The ‘electric nose’ (e-nose) comprises a ‘barcode’ that reacts with gases produced by decaying meat, and a ‘barcode reader’ that uses AI to interpret the combination of colours on the barcode, researchers confirmed. By integrating it into a smartphone app, which the team claim can yield results in 30 seconds, the e-nose is portable and predicts meat freshness with 98.5 per cent accuracy.
Described in a paper published in Advanced Materials, the e-nose aims to reduce food waste and has been tested on commercially packaged chicken, fish, and beef meat samples left to age.
“These barcodes help consumers to save money by ensuring they do not discard products that are still fit for consumption, which also helps the environment. The biodegradable and non-toxic nature of the barcodes also means they could be safely applied in all parts of the food supply chain to ensure food freshness,” said co-lead author Professor Chen Xiaodong, director of the Innovative Centre for Flexible Devices at NTU.
The team said they have now filed a patent for this method and are working with a Singapore agribusiness company to extend the concept to other types of perishables.
Barcodes in the e-nose have been designed to mimic receptors in the mammalian nose. When gases produced by decaying meat bind to receptors in the mammalian nose, signals are generated and transmitted to the brain. The brain then collects these responses and organises them into patterns, allowing the mammal to identify the odour present as meat ages and rots.
Each bar in the e-nose acts as a receptor and is made of chitosan embedded on a cellulose derivative and loaded with a different type of dye. The dyes then react with the gases emitted by decaying meats, scientists explained, changing colour in response to the different types and concentration of gas resulting in a ‘scent fingerprint’ for the state of any meat.
For the study, scientists developed a classification system (fresh, less fresh or spoiled) using an international standard that determines meat freshness. This is done by extracting and measuring the amount of ammonia and bioamines found in fish packages wrapped in transparent polyvinyl chloride (PVC) and stored at 4°C (39°Fahrenheit) over five days at different intervals. They then used barcodes glued on the inner side of the PVC film without touching the fish to monitor freshness.
According to researchers, a type of AI algorithm known as ‘deep convolutional neural networks’ was trained with images of different barcodes to identify patterns in the scent fingerprint. To gauge the prediction accuracy of their e-nose, they monitored the freshness of commercially packed meat with barcodes glued on the packaging film, and stored at 25°C (77°Fahrenheit). Over 4,000 images of the barcodes from six meat packages were taken at different time intervals over 48 hours without opening the different meat packages.

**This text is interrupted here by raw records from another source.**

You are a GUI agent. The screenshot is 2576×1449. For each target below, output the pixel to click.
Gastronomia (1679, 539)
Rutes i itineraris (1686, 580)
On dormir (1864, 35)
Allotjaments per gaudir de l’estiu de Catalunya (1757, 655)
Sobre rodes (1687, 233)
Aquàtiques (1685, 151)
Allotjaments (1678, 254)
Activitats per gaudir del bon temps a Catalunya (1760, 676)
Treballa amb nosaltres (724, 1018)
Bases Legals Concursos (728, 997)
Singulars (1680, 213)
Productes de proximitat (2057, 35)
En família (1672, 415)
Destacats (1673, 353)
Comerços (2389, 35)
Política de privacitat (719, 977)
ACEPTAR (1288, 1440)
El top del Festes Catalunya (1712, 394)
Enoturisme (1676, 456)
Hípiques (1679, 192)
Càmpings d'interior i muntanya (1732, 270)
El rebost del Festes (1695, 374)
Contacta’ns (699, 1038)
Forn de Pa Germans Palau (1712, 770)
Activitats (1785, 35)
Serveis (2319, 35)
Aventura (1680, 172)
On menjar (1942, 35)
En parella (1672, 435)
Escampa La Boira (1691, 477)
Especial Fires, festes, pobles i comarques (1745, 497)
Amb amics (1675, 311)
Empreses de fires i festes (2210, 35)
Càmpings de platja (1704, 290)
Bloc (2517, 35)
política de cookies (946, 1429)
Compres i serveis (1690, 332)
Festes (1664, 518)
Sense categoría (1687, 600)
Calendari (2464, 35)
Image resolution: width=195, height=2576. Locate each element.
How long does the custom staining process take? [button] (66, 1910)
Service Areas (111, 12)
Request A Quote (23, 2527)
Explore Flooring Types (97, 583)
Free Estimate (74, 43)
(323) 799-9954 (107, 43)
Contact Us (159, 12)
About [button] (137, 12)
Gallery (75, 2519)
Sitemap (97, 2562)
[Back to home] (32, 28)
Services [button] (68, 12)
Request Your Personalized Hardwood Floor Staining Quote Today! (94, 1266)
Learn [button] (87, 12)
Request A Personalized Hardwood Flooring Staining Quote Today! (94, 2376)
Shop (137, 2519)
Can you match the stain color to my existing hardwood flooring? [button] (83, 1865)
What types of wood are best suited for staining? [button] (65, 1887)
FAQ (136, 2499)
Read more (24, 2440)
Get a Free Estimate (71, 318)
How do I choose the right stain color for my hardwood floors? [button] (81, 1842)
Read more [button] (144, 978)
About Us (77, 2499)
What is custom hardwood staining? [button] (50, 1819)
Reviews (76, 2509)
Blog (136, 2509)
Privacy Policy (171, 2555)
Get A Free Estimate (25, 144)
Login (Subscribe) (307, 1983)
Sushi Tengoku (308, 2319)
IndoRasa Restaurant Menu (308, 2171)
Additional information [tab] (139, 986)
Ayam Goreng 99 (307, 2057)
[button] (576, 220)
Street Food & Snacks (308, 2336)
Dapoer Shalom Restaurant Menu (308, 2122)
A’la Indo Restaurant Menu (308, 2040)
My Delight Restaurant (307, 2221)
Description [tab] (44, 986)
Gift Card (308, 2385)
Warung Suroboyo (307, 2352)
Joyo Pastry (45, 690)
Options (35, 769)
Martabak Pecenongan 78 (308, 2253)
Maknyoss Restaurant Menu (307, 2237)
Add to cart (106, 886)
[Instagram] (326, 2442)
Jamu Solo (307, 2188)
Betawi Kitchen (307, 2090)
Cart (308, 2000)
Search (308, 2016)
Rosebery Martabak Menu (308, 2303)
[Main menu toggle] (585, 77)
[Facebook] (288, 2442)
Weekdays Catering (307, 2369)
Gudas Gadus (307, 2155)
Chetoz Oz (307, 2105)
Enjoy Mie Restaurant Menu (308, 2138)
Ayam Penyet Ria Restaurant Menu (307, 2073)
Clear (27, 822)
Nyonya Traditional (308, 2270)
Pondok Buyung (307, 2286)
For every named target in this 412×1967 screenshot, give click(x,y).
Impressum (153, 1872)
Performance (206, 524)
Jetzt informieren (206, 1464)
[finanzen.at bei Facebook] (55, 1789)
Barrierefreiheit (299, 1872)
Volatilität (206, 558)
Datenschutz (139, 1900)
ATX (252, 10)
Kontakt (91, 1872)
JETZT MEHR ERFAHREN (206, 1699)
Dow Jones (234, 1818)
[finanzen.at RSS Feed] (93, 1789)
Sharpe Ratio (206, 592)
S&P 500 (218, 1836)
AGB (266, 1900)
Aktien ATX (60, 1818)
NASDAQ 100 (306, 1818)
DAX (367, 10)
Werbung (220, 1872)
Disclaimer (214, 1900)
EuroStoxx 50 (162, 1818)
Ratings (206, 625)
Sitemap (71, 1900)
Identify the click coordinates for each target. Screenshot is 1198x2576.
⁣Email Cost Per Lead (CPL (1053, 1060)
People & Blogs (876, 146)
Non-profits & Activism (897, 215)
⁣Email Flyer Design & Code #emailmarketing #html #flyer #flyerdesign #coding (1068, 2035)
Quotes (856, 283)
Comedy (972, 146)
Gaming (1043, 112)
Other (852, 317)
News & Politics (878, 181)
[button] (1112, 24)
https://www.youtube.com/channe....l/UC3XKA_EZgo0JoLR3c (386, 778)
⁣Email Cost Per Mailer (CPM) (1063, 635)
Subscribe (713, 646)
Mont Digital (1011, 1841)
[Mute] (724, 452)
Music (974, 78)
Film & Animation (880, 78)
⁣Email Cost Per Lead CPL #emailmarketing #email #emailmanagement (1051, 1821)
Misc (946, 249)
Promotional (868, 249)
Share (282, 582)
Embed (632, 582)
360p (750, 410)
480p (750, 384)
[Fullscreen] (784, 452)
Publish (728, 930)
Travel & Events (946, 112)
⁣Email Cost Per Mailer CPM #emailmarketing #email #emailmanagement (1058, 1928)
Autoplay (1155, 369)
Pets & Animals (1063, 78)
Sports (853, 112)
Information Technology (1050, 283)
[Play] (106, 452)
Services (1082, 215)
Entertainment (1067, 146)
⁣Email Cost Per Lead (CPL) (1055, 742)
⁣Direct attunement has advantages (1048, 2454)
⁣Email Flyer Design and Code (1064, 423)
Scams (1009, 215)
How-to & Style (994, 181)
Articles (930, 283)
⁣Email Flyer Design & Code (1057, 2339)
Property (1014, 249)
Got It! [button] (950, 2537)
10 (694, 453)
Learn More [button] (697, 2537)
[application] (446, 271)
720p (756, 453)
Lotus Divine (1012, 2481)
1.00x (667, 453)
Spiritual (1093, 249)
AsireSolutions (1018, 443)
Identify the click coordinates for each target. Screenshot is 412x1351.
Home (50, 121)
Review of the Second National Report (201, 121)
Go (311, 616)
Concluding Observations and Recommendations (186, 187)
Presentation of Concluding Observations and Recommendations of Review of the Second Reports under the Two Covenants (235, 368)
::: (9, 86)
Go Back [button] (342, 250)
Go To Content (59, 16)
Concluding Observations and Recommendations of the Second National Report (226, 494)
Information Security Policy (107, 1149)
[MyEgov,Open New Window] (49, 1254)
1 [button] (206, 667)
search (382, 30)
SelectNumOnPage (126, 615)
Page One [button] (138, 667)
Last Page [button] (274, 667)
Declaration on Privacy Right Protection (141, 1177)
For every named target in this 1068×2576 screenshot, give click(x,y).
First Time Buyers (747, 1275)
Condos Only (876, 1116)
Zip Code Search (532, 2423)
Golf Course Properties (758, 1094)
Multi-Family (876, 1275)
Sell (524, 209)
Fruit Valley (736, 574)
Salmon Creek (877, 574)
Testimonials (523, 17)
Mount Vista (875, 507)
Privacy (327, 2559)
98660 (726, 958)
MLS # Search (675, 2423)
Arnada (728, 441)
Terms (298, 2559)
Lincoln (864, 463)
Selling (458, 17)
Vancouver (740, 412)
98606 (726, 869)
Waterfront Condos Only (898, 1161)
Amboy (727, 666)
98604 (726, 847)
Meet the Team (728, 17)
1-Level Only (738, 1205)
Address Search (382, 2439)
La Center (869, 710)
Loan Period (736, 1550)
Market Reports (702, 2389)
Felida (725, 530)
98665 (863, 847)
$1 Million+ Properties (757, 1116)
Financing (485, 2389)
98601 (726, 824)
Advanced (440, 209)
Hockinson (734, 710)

Results revealed 100 per cent accuracy in identifying spoiled meat, and a 96 to 99 per cent accuracy for fresh and less fresh meats, according to the team’s research paper. In comparison, the research team said they randomly selected 20 barcode images from each category to assess the accuracy of Euclidean distance analysis, a commonly used method to measure the response of sensors like the barcode used in their e-nose. This analysis showed a 61.7 per cent overall accuracy, they confirmed.
Professor Chen said that the team are working towards providing a ‘broadly applicable new platform for food quality control’, commenting: “While e-noses have been extensively researched, there are still bottlenecks to their commercialisation due to current prototypes’ issues with accurately detecting and identifying the odour. We need a system that has both a robust sensor set-up and a data analysis method that can accurately predict scent fingerprints, which is what our e-nose offers.”